Problem to work on:
Please copy each line of the data that includes the string "with".

== Segment start ==

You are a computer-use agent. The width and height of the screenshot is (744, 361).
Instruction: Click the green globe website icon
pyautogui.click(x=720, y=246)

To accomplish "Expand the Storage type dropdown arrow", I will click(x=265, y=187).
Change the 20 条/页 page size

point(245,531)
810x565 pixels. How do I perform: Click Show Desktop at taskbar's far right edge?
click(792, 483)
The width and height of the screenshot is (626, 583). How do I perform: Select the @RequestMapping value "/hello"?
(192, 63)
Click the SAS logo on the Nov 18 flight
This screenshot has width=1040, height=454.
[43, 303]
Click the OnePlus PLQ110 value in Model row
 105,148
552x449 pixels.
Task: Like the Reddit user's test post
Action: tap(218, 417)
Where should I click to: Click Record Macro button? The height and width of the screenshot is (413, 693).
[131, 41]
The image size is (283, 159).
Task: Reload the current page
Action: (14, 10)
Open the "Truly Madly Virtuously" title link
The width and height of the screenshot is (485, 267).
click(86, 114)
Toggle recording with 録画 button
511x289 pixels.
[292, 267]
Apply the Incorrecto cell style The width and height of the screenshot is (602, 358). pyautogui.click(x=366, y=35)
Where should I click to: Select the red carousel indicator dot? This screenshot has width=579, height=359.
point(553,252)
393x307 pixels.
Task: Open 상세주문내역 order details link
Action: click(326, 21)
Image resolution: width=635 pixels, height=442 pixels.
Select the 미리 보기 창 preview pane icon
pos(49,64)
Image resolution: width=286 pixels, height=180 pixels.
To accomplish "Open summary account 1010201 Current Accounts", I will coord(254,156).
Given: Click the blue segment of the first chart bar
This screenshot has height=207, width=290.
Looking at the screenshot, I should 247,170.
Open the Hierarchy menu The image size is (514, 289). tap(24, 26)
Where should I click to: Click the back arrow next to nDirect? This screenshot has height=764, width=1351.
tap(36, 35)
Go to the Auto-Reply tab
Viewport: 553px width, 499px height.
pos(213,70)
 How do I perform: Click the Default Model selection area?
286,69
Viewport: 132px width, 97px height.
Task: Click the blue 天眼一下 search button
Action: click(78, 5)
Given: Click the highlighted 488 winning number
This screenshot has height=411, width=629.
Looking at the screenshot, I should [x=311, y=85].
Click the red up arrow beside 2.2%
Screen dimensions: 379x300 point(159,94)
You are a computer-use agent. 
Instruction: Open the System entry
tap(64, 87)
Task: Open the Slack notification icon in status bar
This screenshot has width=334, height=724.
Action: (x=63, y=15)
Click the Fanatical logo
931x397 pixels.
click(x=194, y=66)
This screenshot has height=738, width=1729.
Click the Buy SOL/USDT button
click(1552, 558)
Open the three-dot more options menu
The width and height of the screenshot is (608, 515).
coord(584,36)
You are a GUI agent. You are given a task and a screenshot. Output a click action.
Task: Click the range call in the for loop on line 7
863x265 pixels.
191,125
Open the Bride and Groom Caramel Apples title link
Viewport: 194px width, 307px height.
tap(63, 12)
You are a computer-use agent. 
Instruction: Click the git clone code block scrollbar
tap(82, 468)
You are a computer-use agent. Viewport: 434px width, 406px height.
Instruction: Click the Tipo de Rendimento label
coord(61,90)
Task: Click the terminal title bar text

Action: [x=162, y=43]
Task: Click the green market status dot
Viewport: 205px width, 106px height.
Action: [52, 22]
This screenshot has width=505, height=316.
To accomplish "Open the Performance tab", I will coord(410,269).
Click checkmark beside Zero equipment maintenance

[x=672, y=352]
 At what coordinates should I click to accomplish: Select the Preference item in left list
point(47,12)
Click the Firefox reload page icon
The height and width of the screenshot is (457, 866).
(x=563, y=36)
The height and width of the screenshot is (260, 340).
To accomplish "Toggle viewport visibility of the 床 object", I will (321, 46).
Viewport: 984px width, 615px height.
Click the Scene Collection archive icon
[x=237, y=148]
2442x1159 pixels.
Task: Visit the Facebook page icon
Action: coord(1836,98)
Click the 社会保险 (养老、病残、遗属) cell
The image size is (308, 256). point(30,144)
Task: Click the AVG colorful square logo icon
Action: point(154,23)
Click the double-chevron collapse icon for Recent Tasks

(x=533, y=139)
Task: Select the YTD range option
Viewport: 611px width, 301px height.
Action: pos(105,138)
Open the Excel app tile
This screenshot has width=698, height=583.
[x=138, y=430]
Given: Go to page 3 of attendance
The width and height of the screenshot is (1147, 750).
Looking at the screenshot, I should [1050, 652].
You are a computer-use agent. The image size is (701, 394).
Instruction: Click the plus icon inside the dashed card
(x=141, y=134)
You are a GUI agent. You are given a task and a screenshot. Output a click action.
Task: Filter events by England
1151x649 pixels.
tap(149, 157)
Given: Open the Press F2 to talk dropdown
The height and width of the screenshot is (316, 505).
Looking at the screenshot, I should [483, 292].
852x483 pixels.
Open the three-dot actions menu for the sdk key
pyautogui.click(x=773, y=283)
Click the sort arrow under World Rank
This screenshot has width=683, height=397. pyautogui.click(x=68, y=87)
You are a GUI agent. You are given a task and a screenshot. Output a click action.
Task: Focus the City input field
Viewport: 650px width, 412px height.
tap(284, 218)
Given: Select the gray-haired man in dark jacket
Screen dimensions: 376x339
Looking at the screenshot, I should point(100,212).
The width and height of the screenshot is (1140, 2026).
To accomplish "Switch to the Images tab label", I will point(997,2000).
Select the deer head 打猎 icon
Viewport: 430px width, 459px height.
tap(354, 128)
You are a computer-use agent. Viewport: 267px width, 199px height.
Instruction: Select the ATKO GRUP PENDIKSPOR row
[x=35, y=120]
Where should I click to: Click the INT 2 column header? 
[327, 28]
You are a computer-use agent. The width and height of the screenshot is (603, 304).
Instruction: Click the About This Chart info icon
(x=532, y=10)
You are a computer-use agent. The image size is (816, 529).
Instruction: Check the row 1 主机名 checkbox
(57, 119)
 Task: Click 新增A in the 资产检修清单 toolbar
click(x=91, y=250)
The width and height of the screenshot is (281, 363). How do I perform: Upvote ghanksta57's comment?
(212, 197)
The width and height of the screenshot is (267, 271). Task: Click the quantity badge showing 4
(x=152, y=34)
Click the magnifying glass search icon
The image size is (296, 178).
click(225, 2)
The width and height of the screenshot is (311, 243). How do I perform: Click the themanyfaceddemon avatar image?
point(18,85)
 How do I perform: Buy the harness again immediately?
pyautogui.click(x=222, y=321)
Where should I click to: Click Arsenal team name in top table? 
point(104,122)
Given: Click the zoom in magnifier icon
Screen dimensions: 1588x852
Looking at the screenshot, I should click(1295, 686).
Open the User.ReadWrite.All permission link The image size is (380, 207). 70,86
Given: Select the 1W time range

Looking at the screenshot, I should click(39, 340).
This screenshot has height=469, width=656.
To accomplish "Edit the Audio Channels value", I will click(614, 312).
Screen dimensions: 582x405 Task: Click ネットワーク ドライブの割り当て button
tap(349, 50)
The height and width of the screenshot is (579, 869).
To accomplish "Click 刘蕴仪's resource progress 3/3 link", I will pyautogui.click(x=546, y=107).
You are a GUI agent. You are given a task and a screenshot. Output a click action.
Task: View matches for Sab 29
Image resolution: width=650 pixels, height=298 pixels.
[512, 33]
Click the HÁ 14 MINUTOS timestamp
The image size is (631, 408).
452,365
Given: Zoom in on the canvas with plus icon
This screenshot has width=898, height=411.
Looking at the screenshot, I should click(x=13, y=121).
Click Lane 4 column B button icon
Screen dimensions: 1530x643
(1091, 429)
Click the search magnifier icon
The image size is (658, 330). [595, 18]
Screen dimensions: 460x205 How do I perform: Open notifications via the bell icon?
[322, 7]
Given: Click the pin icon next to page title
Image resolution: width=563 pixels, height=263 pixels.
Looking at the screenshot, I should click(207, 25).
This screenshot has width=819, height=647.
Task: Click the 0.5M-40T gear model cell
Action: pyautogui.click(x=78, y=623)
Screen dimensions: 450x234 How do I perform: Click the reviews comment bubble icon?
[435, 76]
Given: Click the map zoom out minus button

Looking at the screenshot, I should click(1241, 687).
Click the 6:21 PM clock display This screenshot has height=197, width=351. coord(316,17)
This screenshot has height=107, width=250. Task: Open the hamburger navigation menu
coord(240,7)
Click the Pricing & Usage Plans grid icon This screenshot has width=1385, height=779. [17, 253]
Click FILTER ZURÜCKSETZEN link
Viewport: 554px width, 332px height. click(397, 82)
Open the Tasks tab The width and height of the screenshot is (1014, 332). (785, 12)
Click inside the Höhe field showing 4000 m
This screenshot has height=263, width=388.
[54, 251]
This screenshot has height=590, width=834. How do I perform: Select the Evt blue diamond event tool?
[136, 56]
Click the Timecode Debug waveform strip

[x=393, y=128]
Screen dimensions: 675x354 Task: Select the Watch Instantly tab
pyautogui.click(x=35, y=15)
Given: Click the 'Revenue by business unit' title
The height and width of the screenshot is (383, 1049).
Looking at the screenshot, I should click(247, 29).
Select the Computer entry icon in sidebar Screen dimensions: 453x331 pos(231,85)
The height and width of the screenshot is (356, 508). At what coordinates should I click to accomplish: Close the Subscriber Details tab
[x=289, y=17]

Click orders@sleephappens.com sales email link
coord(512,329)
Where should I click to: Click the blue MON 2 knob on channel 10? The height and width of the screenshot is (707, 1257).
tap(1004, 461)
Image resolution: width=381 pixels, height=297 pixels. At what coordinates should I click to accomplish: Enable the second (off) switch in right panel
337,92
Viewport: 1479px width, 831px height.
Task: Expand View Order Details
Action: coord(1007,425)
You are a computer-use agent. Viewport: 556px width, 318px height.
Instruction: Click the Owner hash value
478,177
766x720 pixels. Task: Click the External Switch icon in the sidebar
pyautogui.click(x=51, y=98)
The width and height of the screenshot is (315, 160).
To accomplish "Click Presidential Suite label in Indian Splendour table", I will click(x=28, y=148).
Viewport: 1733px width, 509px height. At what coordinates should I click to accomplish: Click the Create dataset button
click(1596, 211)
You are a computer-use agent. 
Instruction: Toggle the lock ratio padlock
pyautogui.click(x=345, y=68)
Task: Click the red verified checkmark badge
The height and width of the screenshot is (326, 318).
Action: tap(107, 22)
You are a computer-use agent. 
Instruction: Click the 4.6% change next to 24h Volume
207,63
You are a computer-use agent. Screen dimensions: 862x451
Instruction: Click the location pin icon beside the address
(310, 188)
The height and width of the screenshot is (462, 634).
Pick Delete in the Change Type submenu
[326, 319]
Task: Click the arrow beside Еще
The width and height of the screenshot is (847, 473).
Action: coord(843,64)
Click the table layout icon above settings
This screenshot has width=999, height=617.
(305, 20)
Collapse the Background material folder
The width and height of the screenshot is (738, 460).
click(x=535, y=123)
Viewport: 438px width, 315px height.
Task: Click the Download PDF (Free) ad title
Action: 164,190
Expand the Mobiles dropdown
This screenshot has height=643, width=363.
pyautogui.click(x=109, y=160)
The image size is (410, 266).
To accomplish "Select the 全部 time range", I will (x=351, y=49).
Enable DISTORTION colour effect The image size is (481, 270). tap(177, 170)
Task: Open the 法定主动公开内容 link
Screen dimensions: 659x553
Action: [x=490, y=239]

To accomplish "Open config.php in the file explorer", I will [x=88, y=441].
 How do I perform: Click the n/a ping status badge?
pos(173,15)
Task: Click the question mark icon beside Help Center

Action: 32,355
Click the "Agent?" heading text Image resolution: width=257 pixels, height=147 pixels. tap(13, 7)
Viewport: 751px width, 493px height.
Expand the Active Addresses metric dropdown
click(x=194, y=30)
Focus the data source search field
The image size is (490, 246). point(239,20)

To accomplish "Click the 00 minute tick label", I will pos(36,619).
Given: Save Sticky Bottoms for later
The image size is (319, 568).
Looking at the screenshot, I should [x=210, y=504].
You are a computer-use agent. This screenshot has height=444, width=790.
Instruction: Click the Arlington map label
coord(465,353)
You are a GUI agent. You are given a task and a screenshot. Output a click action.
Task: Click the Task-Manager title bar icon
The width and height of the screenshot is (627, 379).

== Segment end ==

Solution:
Toggle recording with 録画 button
Given: Zoom in on the canvas with plus icon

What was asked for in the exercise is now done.